Stored data entries:
>>>>

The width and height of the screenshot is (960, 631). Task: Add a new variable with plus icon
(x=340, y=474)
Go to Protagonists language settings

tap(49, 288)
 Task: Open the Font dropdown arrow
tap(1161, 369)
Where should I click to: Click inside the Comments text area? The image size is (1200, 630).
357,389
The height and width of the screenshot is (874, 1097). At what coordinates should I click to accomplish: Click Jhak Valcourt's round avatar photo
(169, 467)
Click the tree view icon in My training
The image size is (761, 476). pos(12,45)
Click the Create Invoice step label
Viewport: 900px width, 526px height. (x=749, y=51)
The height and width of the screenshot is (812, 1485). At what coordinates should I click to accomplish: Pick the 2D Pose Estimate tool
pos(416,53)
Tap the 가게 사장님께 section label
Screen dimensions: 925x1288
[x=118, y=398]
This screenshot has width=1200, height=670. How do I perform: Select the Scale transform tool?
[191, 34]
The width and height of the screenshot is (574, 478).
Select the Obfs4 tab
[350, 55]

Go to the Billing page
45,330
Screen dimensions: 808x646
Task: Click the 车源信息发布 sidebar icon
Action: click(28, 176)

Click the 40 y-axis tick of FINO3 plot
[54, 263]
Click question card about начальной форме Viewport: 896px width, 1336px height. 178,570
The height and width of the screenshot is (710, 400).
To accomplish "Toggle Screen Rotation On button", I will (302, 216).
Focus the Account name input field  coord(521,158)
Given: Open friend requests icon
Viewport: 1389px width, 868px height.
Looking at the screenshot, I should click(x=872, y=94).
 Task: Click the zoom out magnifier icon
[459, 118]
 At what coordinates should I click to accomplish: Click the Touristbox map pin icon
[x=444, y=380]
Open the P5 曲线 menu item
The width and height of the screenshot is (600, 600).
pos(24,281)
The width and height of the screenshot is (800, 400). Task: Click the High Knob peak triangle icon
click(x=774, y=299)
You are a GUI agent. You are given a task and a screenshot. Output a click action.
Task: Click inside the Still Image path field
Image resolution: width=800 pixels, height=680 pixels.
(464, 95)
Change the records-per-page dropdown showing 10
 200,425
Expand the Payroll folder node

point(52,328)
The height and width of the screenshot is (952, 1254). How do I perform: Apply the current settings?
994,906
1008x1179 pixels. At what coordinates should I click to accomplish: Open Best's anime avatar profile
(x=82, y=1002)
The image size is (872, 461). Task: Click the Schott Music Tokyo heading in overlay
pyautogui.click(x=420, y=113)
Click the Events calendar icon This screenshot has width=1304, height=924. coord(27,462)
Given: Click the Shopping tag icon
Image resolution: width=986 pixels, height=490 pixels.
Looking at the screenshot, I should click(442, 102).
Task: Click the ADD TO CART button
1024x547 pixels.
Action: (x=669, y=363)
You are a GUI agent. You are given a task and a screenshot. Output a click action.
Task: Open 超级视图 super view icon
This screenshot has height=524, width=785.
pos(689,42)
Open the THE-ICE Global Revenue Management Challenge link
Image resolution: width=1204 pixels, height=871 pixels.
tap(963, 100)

<<<<

__ASSIGNMENT__
Produce the entries above once more, identical in every detail.

__RESPONSE TO THE EXERCISE__
The width and height of the screenshot is (960, 631). Task: Add a new variable with plus icon
(x=340, y=474)
Go to Protagonists language settings

tap(49, 288)
 Task: Open the Font dropdown arrow
tap(1161, 369)
Where should I click to: Click inside the Comments text area? The image size is (1200, 630).
357,389
The height and width of the screenshot is (874, 1097). At what coordinates should I click to accomplish: Click Jhak Valcourt's round avatar photo
(169, 467)
Click the tree view icon in My training
The image size is (761, 476). pos(12,45)
Click the Create Invoice step label
Viewport: 900px width, 526px height. (x=749, y=51)
The height and width of the screenshot is (812, 1485). At what coordinates should I click to accomplish: Pick the 2D Pose Estimate tool
pos(416,53)
Tap the 가게 사장님께 section label
Screen dimensions: 925x1288
[x=118, y=398]
This screenshot has width=1200, height=670. How do I perform: Select the Scale transform tool?
[191, 34]
The width and height of the screenshot is (574, 478).
Select the Obfs4 tab
[350, 55]

Go to the Billing page
45,330
Screen dimensions: 808x646
Task: Click the 车源信息发布 sidebar icon
Action: click(28, 176)

Click the 40 y-axis tick of FINO3 plot
[54, 263]
Click question card about начальной форме Viewport: 896px width, 1336px height. 178,570
The height and width of the screenshot is (710, 400).
To accomplish "Toggle Screen Rotation On button", I will (302, 216).
Focus the Account name input field  coord(521,158)
Given: Open friend requests icon
Viewport: 1389px width, 868px height.
Looking at the screenshot, I should click(x=872, y=94).
 Task: Click the zoom out magnifier icon
[459, 118]
 At what coordinates should I click to accomplish: Click the Touristbox map pin icon
[x=444, y=380]
Open the P5 曲线 menu item
The width and height of the screenshot is (600, 600).
pos(24,281)
The width and height of the screenshot is (800, 400). Task: Click the High Knob peak triangle icon
click(x=774, y=299)
You are a GUI agent. You are given a task and a screenshot. Output a click action.
Task: Click inside the Still Image path field
Image resolution: width=800 pixels, height=680 pixels.
(464, 95)
Change the records-per-page dropdown showing 10
 200,425
Expand the Payroll folder node

point(52,328)
The height and width of the screenshot is (952, 1254). How do I perform: Apply the current settings?
994,906
1008x1179 pixels. At what coordinates should I click to accomplish: Open Best's anime avatar profile
(x=82, y=1002)
The image size is (872, 461). Task: Click the Schott Music Tokyo heading in overlay
pyautogui.click(x=420, y=113)
Click the Events calendar icon This screenshot has width=1304, height=924. coord(27,462)
Given: Click the Shopping tag icon
Image resolution: width=986 pixels, height=490 pixels.
Looking at the screenshot, I should click(442, 102).
Task: Click the ADD TO CART button
1024x547 pixels.
Action: (x=669, y=363)
You are a GUI agent. You are given a task and a screenshot. Output a click action.
Task: Open 超级视图 super view icon
This screenshot has height=524, width=785.
pos(689,42)
Open the THE-ICE Global Revenue Management Challenge link
Image resolution: width=1204 pixels, height=871 pixels.
tap(963, 100)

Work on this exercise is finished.